None of these advantages are shameful. None of them make her success illegitimate. But they are part of the causal chain — and a financial education brand built on “here is how I did it, here is how you can too” carries an implicit representativeness claim that the origin story does not fully support.

As AI alters the nature of entry-level work, and as internships — 87 percent of which are cited by employed graduates as having helped them land their jobs — become harder to access, the experience gap is widening for new workforce entrants without opportunities to apply what they have learned in real-world settings. The graduates least likely to have the advantages Dunlap had are the ones most likely to be left behind in the 2026 labor market — and most likely to be searching for her advice hoping it will close the gap.

The Verdict: Valuable, Necessary, and Incomplete

Tori Dunlap is doing genuinely important work in a space that needed it badly.

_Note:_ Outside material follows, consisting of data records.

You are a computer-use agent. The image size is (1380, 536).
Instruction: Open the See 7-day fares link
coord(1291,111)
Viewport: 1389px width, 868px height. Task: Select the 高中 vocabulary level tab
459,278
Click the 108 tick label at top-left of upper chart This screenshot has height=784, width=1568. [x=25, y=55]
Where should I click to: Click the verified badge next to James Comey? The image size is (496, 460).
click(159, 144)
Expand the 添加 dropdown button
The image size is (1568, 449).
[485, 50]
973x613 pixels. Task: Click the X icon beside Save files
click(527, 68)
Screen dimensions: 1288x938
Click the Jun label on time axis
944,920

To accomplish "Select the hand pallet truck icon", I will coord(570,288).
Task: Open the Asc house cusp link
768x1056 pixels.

Young women have historically been underserved by the personal finance industry — talked down to, ignored, or sold products rather than given education. Her First $100K addresses a real gap with real tools, real community, and a voice that a generation of women have found accessible and empowering.

The Her First $100K blueprint — invest early, negotiate hard, build multiple income streams, spend intentionally, track your numbers — is sound financial advice that holds up in 2026. The index fund thesis is correct. The salary negotiation framework is correct. The case for financial literacy and agency is not only correct but urgent, particularly for women navigating an economy in which the gender wealth gap remains as wide as it has ever been.

What is not fully realistic is the title. Not because $100K is impossible — some people will reach it in 2026 — but because the path Dunlap walked in 2016 to 2019 has been structurally altered by forces she did not create and cannot fix through financial education alone. Goldman Sachs estimates AI is currently displacing on the order of 11,000 U.S. jobs a month, concentrated at the entry level. The unemployment rate for young degree-holders is now consistently higher than overall unemployment — a reversal from recent labor trends that many blame on AI replacing entry-level knowledge work.

In that environment, a 22-year-old following Dunlap’s blueprint needs more than financial discipline. She needs luck with the job market. She needs a field that AI has not yet disrupted at the entry level. She needs a cost-of-living situation that leaves enough margin to save after covering rent and student loans. And she needs a starting point — free of debt, with family financial support, in a city with genuine career opportunities — that is not as universal as the aspirational framing of the Her First $100K brand tends to suggest.

The advice is real. The mission is real. The community Dunlap has built is real and genuinely empowering. What the 2026 AI job market demands is that she — and her audience — hold the framework with both hands: taking what is true and useful from it, while being honest about the structural conditions that make the headline milestone considerably harder to reach than the origin story implies.

The DMs have always been right about one thing: it is not 2019 anymore.


Quick Facts: Tori Dunlap was born in Tacoma, Washington. She attended the University of Portland, graduating debt-free. She saved $100,000 before age 25 in 2019 while working as a digital marketing manager in Seattle. She founded Her First $100K in 2016. The business grossed $3.4 million in 2021. Her Financial Feminist podcast has 4 million downloads. Her estimated net worth ranges from $1.5 million to $7 million. She is a Forbes 30 Under 30 honoree and New York Times bestselling author. Recent college graduate unemployment reached 5.8% in Q1 2025. Big tech entry-level hiring is down 50% from pre-pandemic levels. AI displaced approximately 55,000 jobs directly in 2025, per Challenger, Gray & Christmas.